The “wearables” market is poised to grow from 14 million devices shipped in 2011 to as many as 171 million units shipped in 2016, so why not throw millions and millions of dollars at a company?
Vancouver-born, San Francisco-based startup BASIS Science, Inc., the company behind the Basis, a biometric health tracker, has extended it’s Series B round to $23 million dollars, taking on an additional $11.75 million from several investors.
The round included investments from Intel Capital, iNovia Capital, Dolby Family Fund, Stanford University and Peninsula-KCG. Existing investors Mayfield Fund, DCM and Norwest Venture Partners, also participated.
“We now capture billions of heart beats each week and our users remain more engaged with our system versus other options in the category,” said Basis CEO Jef Holove. “With this new support, we’ll be able to continue to build on our strong foundation and offer a great experience for many more people looking to build healthy habits.”
Basis was founded in Vancouver by a Canadian named Nadeem Kassam, before he moved to California in late 2011.
The Basis band is now available for purchase, priced at $199. All Things D called the band the most “serious” wearable band on the market, and now the company is actually selling the product on its website. It measures heart rate, skin temperature, perspiration and movement, with a strong emphasis on its superior. It’s a little bigger than competing bands but largely, it’s supposed to perform at a superior level.

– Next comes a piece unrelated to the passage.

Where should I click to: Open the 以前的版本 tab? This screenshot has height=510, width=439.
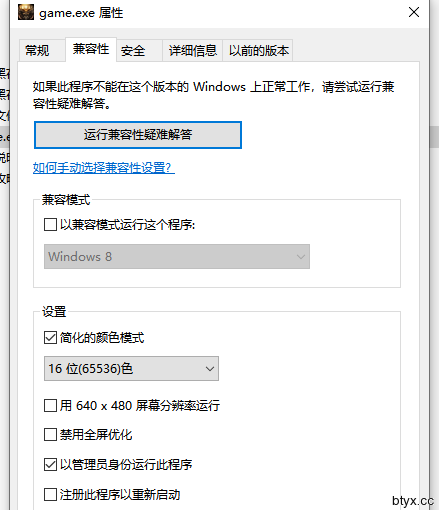pyautogui.click(x=258, y=51)
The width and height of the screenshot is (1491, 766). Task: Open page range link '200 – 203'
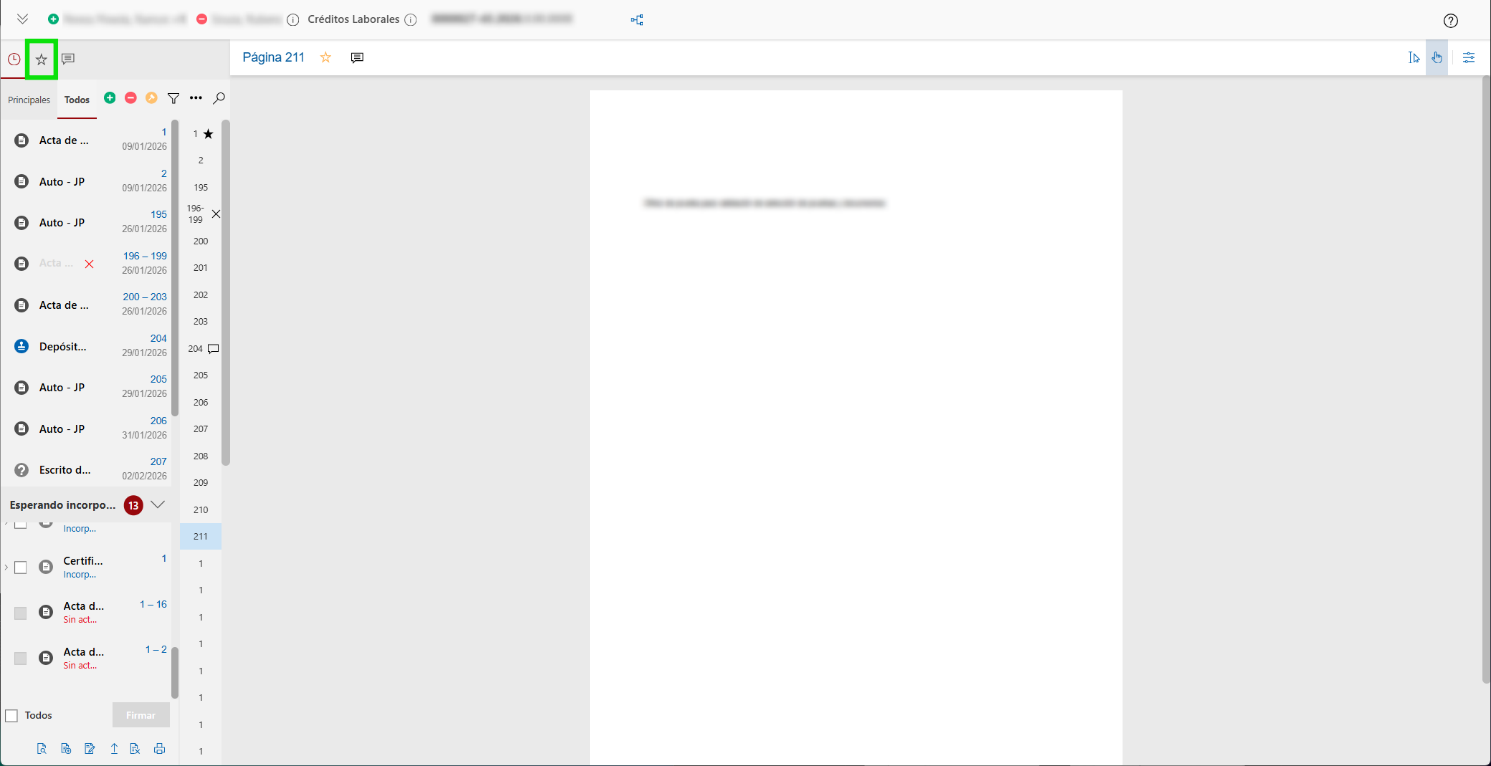145,297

The estimate that by 2016 171 million wearable bands will be sold might be a liberal estimate. Holove told All Things D what it would take to get there.
“I think they’re all too big, and the battery life is all too short in this first generation,” he said. “But the big issue is, so far, none of them do anything that wasn’t possible with a smartphone. Nothing that you get by wearing it, rather than it being in your pocket. For me, if that’s all we have accomplished, then we have nothing.”
Basis also announced the expansion of its product team with the hire of VP of Product, Ethan Fassett, who previously was an entrepreneur in residence at Trinity Ventures. Before that, he served as senior vice president of product for GREE International, working on the company’s social gaming platform.
Intel Capital’s Arvind Sodhani said that wearable computing enables a data-driven approach to managing healthcare and fitness. “By collecting heart rate, skin and ambient temperature data along with movement tracking, the Basis multi-sensor band opens up opportunities for data analytics driving deeper insights into health and personal behaviour.”